* TASK DESCRIPTION *
From the line that contains "Viewport: 360px width, 564px height." through the line that contains "Task: Click the In [1] prompt label", output every line of the listing below exactly and leave out all the rest.

* INFORMATION GIVEN *

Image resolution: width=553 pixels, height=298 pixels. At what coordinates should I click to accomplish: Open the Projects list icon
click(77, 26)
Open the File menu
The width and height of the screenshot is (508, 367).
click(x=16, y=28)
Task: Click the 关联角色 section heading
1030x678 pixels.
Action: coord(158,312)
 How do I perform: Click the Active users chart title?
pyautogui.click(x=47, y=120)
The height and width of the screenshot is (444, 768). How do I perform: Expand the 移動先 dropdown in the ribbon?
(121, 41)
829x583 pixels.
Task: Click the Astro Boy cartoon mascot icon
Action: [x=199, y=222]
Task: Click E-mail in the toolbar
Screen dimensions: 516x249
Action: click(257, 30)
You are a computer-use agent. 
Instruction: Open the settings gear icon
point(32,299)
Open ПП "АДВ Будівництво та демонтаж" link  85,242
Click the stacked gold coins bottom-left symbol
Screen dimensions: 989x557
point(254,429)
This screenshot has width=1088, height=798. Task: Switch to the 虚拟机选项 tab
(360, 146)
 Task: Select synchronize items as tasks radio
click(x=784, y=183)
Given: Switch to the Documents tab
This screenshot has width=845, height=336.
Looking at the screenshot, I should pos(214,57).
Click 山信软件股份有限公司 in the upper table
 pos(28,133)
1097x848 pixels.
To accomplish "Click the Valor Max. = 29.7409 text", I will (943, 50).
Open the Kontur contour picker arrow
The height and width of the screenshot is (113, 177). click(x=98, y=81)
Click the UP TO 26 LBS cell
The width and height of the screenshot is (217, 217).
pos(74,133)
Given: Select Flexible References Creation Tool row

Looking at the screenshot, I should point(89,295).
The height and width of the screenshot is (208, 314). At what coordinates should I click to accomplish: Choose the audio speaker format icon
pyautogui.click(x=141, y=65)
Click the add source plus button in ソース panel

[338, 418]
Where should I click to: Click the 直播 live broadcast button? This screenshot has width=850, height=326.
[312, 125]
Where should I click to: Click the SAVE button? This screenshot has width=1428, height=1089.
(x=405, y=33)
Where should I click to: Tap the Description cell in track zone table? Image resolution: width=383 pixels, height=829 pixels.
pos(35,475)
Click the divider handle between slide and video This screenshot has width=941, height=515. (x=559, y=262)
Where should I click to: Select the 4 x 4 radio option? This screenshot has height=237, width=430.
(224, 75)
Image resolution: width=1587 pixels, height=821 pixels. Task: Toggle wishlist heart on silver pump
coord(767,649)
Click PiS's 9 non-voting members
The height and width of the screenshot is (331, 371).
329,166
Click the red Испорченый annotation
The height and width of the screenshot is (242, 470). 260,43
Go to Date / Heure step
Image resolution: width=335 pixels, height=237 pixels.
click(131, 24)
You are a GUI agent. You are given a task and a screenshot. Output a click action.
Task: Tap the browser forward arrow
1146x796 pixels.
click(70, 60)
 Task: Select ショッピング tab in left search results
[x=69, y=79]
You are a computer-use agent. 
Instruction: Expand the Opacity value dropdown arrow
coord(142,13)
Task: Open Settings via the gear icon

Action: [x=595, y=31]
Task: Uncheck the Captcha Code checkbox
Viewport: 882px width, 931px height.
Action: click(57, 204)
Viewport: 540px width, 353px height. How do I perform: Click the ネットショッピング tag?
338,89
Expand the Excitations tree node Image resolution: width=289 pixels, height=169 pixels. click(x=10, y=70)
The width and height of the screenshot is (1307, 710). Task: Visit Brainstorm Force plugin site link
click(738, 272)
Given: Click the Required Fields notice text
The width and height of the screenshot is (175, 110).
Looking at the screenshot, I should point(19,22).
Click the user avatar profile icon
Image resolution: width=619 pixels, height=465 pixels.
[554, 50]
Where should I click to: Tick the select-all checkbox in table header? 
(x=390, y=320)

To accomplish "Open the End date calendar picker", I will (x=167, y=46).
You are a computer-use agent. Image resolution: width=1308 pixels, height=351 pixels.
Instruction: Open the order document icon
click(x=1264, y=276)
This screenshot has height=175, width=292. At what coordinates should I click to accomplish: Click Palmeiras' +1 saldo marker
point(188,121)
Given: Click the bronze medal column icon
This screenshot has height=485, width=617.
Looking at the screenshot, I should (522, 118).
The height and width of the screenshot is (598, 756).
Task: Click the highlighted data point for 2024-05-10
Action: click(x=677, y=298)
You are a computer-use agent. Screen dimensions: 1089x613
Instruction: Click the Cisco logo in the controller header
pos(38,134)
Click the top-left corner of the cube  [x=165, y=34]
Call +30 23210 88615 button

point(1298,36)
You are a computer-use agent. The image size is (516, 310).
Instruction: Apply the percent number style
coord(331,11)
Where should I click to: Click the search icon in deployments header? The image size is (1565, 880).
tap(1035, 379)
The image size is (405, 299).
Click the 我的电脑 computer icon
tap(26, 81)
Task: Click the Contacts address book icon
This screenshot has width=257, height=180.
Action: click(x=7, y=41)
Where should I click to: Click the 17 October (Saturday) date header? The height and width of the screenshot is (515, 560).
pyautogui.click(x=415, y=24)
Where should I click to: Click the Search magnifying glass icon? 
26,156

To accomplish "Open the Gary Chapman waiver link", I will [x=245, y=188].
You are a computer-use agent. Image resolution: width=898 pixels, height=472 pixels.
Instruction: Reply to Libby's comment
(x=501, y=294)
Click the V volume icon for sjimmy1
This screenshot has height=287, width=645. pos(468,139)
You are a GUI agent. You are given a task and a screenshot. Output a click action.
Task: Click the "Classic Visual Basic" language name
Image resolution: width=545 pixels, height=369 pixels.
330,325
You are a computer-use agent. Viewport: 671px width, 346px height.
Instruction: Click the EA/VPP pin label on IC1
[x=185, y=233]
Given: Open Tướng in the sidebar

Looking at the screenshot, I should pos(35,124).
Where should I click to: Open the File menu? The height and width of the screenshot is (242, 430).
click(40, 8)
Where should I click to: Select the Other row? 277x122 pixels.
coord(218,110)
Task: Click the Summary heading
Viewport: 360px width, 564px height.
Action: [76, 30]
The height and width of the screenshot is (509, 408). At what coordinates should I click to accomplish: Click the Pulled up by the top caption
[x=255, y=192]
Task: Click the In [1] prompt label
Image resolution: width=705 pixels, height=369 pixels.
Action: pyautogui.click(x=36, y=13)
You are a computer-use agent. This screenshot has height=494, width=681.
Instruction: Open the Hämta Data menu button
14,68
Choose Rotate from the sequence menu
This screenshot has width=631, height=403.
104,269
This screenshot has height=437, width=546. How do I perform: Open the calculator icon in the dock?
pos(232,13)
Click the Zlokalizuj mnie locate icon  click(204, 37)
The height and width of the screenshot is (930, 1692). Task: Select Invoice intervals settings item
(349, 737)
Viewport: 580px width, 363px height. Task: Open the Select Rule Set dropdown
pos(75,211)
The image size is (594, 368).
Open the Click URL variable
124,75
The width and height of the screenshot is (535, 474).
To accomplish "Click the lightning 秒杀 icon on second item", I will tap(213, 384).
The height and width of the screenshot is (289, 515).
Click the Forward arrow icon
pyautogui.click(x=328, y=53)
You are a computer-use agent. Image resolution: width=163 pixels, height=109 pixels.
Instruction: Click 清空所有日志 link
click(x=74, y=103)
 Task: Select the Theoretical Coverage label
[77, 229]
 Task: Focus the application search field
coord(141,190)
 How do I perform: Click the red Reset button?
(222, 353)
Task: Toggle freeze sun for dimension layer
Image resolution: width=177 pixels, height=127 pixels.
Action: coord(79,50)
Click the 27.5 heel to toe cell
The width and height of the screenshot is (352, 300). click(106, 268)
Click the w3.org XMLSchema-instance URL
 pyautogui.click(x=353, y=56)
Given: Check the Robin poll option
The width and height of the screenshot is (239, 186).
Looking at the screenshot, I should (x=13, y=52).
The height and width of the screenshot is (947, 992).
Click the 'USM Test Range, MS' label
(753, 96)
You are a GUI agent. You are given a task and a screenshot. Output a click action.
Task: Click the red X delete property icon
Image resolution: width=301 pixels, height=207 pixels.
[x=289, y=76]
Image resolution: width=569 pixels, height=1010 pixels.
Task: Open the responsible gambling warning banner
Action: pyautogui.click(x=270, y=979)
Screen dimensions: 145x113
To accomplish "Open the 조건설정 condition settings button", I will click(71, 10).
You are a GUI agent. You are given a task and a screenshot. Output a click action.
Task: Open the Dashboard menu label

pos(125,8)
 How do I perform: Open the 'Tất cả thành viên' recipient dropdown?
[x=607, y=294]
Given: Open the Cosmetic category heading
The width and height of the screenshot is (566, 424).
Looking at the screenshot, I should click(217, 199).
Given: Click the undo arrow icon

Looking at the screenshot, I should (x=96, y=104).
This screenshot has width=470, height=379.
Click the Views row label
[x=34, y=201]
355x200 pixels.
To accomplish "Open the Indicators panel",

* YOUR RESPONSE *
Viewport: 360px width, 564px height.
Action: [76, 30]
The height and width of the screenshot is (509, 408). At what coordinates should I click to accomplish: Click the Pulled up by the top caption
[x=255, y=192]
Task: Click the In [1] prompt label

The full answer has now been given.